Les reptiles, presque inconnus dans les régions polaires, ont cependant quelques représentants dans les neiges des montagnes. Une espèce de lézard passe sa vie au sommet des Alpes, engourdi sous la neige pendant dix mois de l'année. Pendant son court réveil, il fait concurrence au bec-fin et au pinson, et leur dispute les rares insectes qui vivent là-haut. «La zone glaciale est si bien le milieu naturel de ces lézards, qu'ils aiment mieux mourir de faim que vivre dans des régions plus hospitalières où on a voulu les transplanter.»
LIVRE III
LES GRANDS HIVERS FRANÇAIS.
CHAPITRE PREMIER
LES GRANDS HIVERS AVANT CELUI DE 1709.
Nous n'avons, sur les hivers anciens, que des renseignements fort incomplets, et le plus souvent fort vagues. Maintes fois même les récits des historiens méritent peu de créance: il s'agit seulement de faits mal observés, souvent légendaires, presque toujours exagérés à plaisir. Nous les passerons très rapidement en revue.
Plusieurs savants ont recherché, chez les historiens, les mentions d'hiver rigoureux, et ont tenté d'en dresser une liste complète. Arago, notamment, a établi cette liste avec la description rapide de tous ces grands hivers. Nous y avons déjà fait, nous y ferons encore de nombreux emprunts; emprunts nécessaires, car la notice d'Arago renferme en abrégé tout ce qui peut être dit sur la matière.

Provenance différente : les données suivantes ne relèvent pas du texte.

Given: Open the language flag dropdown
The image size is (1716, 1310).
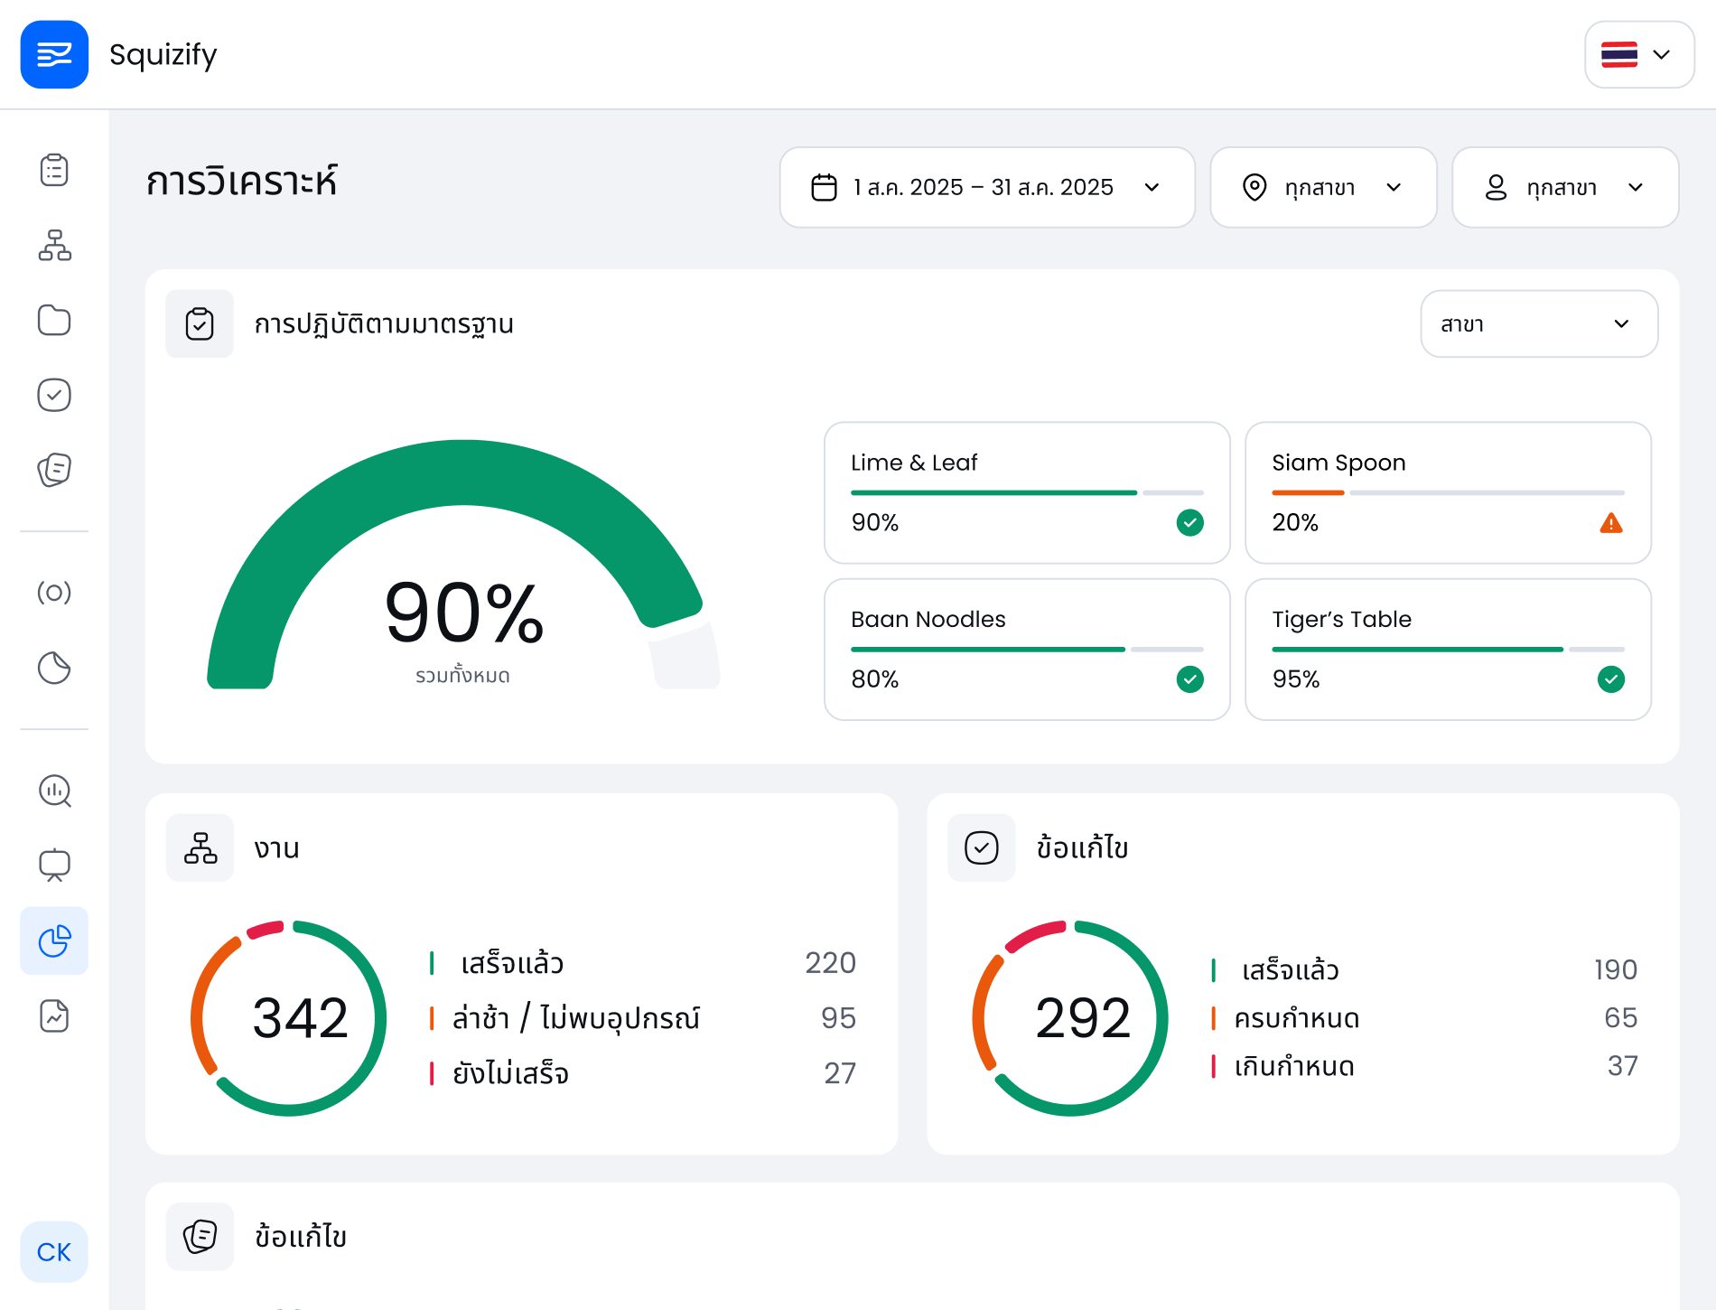Looking at the screenshot, I should coord(1638,54).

Cette liste, complétée par M. Barral, renferme deux cent vingt hivers, compris entre l'année 396 avant notre ère et l'année 1858, bien proche de nous. Elle est, au début, nécessairement fort incomplète, car les historiens n'ont pas parlé de tous les hivers de rigueur moyenne comparables à ceux qu'Arago cite dans les derniers siècles.

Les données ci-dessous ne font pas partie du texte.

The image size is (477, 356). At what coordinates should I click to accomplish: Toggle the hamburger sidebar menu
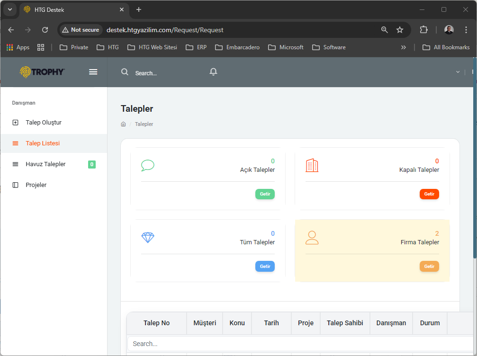pos(93,71)
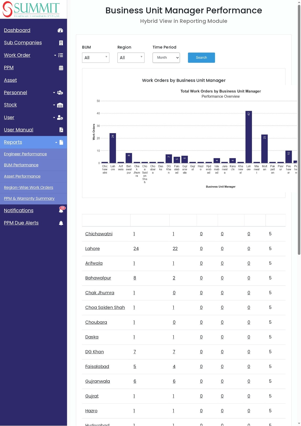Click the PPM Due Alerts bell icon

pos(61,223)
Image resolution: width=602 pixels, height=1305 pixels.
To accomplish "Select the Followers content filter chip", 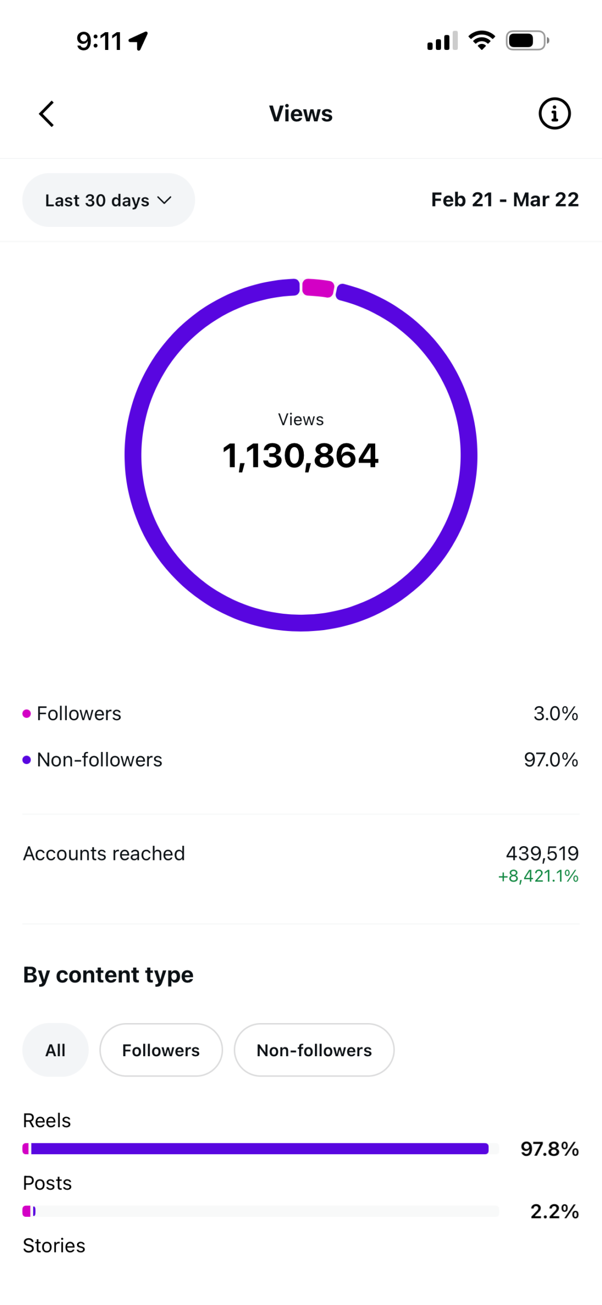I will [x=161, y=1050].
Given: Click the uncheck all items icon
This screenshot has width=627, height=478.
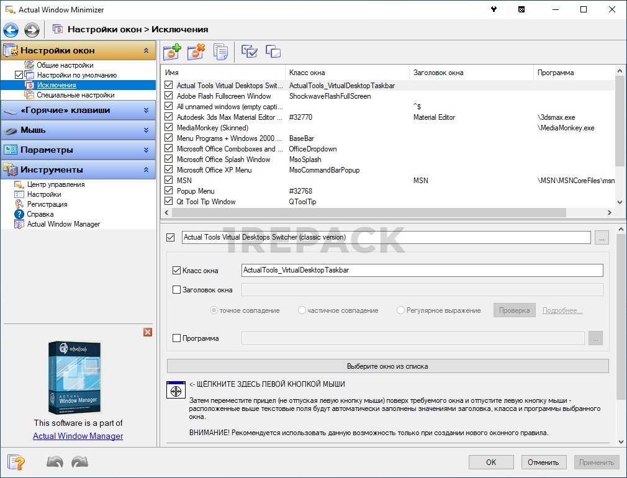Looking at the screenshot, I should pyautogui.click(x=273, y=52).
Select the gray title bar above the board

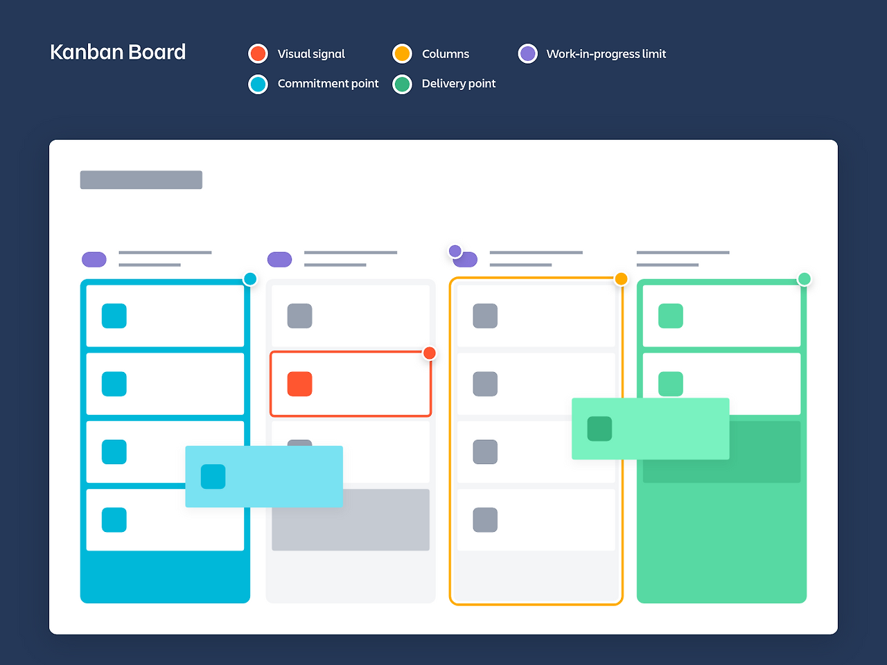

L'hiver de 1709 étant le premier des grands hivers sur lesquels nous ayons des renseignements presque complets, nous allons d'abord nous occuper de ceux qui ont précédé celui-là. Nous n'en citerons que quelques-uns, non pas les plus rigoureux, puisque nous n'avons aucun moyen de mesurer exactement leur rigueur, mais ceux qui nous présenteront des faits dignes d'être rapportés. Nous passerons aussi sous silence ceux dont nous avons déjà eu occasion de parler dans la première partie de cette étude.
En 821: «Toutes les plus grandes rivières de la Gaule et de la Germanie furent tellement glacées que, par l'espace de trente jours et davantage, on y passoit par-dessus et à cheval et avec des charrettes; de sorte que, venant cette glace à fondre, il y eut plusieurs villes et citez voisines des fleuves qui en furent grandement endommagées.»

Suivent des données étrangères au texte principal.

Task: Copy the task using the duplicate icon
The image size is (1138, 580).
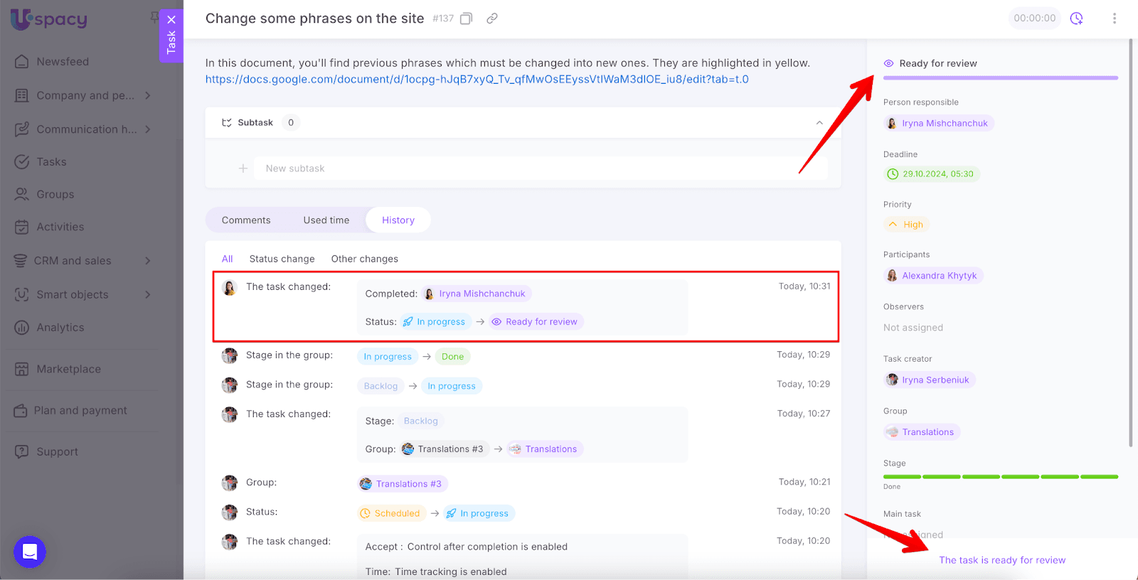Action: (x=466, y=18)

En 1076: «Cette année fut si étrangement froide que la plupart des arbres, vignes et fruictiers mourut, et que même les semences en furent intéressées; et continuèrent les grandes gelées depuis le premier jour de novembre jusqu'à la my-avril, qui fut cause que la terre devint stérile pour quelques années ensuyvantes.» La disette de blé fut si grande que peu de gens purent se flatter d'avoir vu du froment de la récolte de cette année.
En 1124: «Cet hiver fut plus rude que d'ordinaire et extrêmement pénible à supporter, à cause de l'amoncellement de la neige qui tomboit presque sans relâche. Un grand nombre d'enfants, et même de femmes, moururent de l'excès du froid. Dans les rivières, les poissons périrent emprisonnés sous la glace, qui étoit si épaisse et si solide qu'elle supportait les voitures chargées, et que les chevaux circuloient sur le Rhin comme sur la terre ferme. On vit, en Brabant, un fait singulier: les anguilles, chassées en quantité innombrable de leurs marécages par la gelée, se réfugièrent dans les granges, où elles se cachèrent; mais le froid étoit tel qu'elles y périrent faute de nourriture et se putréfièrent. Le bétail mourut dans beaucoup de contrées. Les intempéries se prolongèrent tellement que les arbres ne prirent leurs feuilles qu'en mai.» Il est impossible de voir en moins de mots une description plus complète d'un grand hiver. Elle est empruntée par Arago à Guillaume de Nangis. Tout s'y trouve parmi les effets que nous avons étudiés sur le froid.